[Item-finding records]
-----
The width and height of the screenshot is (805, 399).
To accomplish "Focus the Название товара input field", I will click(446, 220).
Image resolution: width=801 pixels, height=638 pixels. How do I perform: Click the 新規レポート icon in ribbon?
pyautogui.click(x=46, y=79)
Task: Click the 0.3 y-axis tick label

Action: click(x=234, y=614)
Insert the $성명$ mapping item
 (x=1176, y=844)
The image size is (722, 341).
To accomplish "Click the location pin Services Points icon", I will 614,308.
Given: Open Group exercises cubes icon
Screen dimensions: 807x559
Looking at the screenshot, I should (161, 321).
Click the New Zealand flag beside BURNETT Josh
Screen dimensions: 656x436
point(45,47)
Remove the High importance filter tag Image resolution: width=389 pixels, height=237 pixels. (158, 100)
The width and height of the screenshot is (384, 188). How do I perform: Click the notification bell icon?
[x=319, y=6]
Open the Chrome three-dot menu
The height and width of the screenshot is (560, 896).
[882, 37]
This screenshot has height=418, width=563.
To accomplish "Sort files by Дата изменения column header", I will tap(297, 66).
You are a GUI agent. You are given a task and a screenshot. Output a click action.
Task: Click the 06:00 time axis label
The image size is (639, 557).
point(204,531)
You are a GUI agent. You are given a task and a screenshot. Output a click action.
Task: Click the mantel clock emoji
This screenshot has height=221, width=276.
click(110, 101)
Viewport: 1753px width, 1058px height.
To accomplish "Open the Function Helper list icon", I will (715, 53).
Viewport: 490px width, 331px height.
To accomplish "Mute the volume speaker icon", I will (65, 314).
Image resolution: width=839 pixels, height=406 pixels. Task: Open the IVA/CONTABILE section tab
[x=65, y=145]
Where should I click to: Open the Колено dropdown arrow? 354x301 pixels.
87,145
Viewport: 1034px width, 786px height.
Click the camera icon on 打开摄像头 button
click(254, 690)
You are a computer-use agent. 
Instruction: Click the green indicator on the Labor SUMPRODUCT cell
-----
Exercise goal => Extract each line of the entries above that contains the word "will", copying every such line in full.

Task result =>
To accomplish "Focus the Название товара input field", I will click(446, 220).
To accomplish "Click the location pin Services Points icon", I will 614,308.
To accomplish "Sort files by Дата изменения column header", I will tap(297, 66).
To accomplish "Open the Function Helper list icon", I will (715, 53).
To accomplish "Mute the volume speaker icon", I will (65, 314).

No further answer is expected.